It was also suggested by Winther (and a since-deleted answer) to rewrite as $$\frac{x}{\sqrt{a+x}+\sqrt{a}}$$ The series for the denominator is similar to the series in the question, only with a leading constant term. This means that when $\left|\frac{x}{a}\right|$ is small enough, the addition of terms eventually becomes insignificant in double arithmetic.

If $\left|\frac{x}{a}\right| < 2^{-52}$, $1$ term is sufficient. Otherwise

If $\left|\frac{x}{a}\right| < 2^{-25}$, $2$ terms are sufficient. Otherwise

If $\left|\frac{x}{a}\right| < 2^{-16}$, $3$ terms are sufficient. Otherwise

If $\left|\frac{x}{a}\right| < 2^{-11}$, $4$ terms are sufficient. Otherwise

If $\left|\frac{x}{a}\right| < 2^{-9}$, $5$ terms are sufficient.
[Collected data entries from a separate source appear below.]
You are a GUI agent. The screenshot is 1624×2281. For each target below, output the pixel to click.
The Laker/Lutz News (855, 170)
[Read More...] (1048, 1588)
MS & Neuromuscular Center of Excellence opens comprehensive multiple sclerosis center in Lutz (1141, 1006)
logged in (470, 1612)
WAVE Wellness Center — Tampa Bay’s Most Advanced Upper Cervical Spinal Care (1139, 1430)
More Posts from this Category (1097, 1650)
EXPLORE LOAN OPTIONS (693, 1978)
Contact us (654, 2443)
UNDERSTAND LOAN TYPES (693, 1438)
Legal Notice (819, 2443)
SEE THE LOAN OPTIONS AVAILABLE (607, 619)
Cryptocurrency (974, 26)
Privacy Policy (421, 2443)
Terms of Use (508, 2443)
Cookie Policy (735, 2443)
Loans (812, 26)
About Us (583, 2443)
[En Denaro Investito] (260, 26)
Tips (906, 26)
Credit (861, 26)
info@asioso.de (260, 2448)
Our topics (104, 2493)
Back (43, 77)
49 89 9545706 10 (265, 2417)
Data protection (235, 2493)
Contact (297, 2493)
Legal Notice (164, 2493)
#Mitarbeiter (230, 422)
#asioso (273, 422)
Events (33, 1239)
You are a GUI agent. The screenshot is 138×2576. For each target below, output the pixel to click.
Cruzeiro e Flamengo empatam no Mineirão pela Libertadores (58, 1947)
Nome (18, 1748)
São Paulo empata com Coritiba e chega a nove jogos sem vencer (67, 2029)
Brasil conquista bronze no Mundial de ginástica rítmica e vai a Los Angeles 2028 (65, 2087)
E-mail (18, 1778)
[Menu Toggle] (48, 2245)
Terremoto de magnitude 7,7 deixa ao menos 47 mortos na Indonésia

Otherwise

If $\left|\frac{x}{a}\right| > 2^{-9}$, the loss of precision in the addition $a + x$ is relatively small.

But in fact, perhaps $$\frac{x}{\sqrt{a + x} + \sqrt{a}}$$ evaluated in double precision is good enough for all $|x| << |a|$ and series are unnecessary?